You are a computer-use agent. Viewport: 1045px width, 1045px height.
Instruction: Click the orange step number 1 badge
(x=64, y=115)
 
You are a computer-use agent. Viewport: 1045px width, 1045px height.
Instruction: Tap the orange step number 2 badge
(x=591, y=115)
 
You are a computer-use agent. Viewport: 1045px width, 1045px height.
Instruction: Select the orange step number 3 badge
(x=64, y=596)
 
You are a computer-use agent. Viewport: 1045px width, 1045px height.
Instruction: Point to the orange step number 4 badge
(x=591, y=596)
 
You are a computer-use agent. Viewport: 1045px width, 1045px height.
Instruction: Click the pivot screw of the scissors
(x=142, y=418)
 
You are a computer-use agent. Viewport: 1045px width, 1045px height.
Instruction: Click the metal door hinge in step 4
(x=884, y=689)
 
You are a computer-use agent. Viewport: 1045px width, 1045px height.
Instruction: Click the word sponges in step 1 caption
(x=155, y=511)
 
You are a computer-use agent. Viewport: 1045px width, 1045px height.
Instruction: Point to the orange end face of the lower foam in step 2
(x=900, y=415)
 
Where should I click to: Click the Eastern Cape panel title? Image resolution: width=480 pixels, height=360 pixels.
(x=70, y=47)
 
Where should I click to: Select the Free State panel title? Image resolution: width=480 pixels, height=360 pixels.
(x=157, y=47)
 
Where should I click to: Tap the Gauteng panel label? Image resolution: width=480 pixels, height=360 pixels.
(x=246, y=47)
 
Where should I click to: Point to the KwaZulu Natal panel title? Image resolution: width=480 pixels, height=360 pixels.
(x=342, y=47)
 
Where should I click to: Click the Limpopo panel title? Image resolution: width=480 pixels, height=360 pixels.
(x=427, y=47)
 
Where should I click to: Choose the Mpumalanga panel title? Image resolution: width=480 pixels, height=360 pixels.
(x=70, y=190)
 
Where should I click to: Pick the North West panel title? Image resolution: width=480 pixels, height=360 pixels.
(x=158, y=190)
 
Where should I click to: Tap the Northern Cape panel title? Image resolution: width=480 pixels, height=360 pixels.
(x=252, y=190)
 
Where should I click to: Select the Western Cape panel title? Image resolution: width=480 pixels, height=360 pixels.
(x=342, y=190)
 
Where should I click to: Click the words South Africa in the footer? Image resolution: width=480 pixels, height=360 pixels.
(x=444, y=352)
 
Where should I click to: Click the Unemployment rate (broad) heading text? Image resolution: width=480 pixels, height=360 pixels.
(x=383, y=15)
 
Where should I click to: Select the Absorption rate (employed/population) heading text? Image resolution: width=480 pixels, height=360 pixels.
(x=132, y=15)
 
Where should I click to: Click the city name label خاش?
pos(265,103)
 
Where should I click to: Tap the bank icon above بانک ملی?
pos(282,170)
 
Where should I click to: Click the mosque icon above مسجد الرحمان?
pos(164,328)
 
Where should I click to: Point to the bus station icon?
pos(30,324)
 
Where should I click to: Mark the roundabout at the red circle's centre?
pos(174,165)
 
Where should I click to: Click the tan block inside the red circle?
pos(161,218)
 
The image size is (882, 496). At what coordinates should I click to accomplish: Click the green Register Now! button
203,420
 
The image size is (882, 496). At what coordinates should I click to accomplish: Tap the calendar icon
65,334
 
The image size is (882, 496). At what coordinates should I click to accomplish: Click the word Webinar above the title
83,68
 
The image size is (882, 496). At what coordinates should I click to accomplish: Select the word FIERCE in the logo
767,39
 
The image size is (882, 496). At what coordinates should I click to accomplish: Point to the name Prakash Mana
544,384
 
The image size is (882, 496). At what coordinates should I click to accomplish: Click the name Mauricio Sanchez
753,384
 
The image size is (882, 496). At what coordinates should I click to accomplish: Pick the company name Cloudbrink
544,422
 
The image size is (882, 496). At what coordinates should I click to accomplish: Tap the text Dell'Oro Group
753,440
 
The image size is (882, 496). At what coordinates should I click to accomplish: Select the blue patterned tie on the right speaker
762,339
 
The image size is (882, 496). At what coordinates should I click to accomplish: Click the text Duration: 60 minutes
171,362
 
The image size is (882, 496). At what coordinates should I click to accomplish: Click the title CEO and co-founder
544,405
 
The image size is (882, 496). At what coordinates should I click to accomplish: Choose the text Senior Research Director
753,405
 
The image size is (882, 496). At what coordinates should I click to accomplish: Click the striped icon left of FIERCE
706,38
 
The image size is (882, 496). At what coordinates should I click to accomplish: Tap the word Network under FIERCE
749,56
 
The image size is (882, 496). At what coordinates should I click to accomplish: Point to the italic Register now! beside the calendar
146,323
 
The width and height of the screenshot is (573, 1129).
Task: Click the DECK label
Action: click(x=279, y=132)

### EXERCISE AIM:
Starting at the first line of the entries and stopping after the line that contains "(x=900, y=415)", write those lines out again in full, requests included. Shift every coordinate in the answers by adding 85 to it.

### RESPONSE BELOW:
You are a computer-use agent. Viewport: 1045px width, 1045px height.
Instruction: Click the orange step number 1 badge
(x=149, y=200)
 
You are a computer-use agent. Viewport: 1045px width, 1045px height.
Instruction: Tap the orange step number 2 badge
(x=676, y=200)
 
You are a computer-use agent. Viewport: 1045px width, 1045px height.
Instruction: Select the orange step number 3 badge
(x=149, y=681)
 
You are a computer-use agent. Viewport: 1045px width, 1045px height.
Instruction: Point to the orange step number 4 badge
(x=676, y=681)
 
You are a computer-use agent. Viewport: 1045px width, 1045px height.
Instruction: Click the pivot screw of the scissors
(x=227, y=503)
 
You are a computer-use agent. Viewport: 1045px width, 1045px height.
Instruction: Click the metal door hinge in step 4
(x=969, y=774)
 
You are a computer-use agent. Viewport: 1045px width, 1045px height.
Instruction: Click the word sponges in step 1 caption
(x=240, y=596)
 
You are a computer-use agent. Viewport: 1045px width, 1045px height.
Instruction: Point to the orange end face of the lower foam in step 2
(x=985, y=500)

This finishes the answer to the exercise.